In recent years the DNR has found several deer with CWD in the area around Devil's Lake State Park and one at the border between Sauk and Columbia counties north of Durward's Glen, he said. In a pocket near Devil's Lake, 4 to 8 percent of deer had the brain illness.
According to the DNR, CWD is a fatal brain disease that infects members of the deer family. It has been detected in wild deer or elk herds in 11 states and two Canadian provinces.
CWD was first identified in Wisconsin in deer shot in western Dane and eastern Iowa counties.
In Sauk County, 9,595 deer have been tested and of those, only 26 animals have been found to have CWD, according to DNR figures updated Wednesday. Statewide, 142,877 deer have been tested and of those 1,005 have had CWD.
While they have set the goal of testing 300 deer from the area, Bates said testing a larger number would give a more accurate measure of how far CWD has spread in the area.
"We simply need more samples to monitor for the disease and find out what the prevalence (of CWD) is in the area," he said. "We aren't doing any sharpshooting this year, and we're having to get our sample numbers through the normal hunting season."
Baraboo Range CWD monitoring boundary
• East from Highway 12 along Highway 33 to Interstate 90/94
• South along 90/94 to Highway 78, then west along highways 78 and 113.
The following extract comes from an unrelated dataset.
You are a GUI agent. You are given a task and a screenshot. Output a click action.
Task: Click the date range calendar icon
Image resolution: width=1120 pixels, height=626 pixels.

• Back along Spear Road to Highway 12.
CWD sampling stations
Sauk County
• Viking Express Market, 935 Eighth St. (only Saturday and Sunday)
• West Baraboo Gander Mountain store, Highway 12
• Lakeside Country Store, intersection of Highway 78 and Highway 12, Merrimac
• Woody's LLC, E5016 Highway 14, Spring Green
Columbia County
• Blystone Repair Service, 1201 West Highway 33, Portage
• R & G Travel Mart, 611 Frontage Road, Wisconsin Dells
CWD, hunting and other Department of Natural Resources information online at www.dnr.state.wi.us.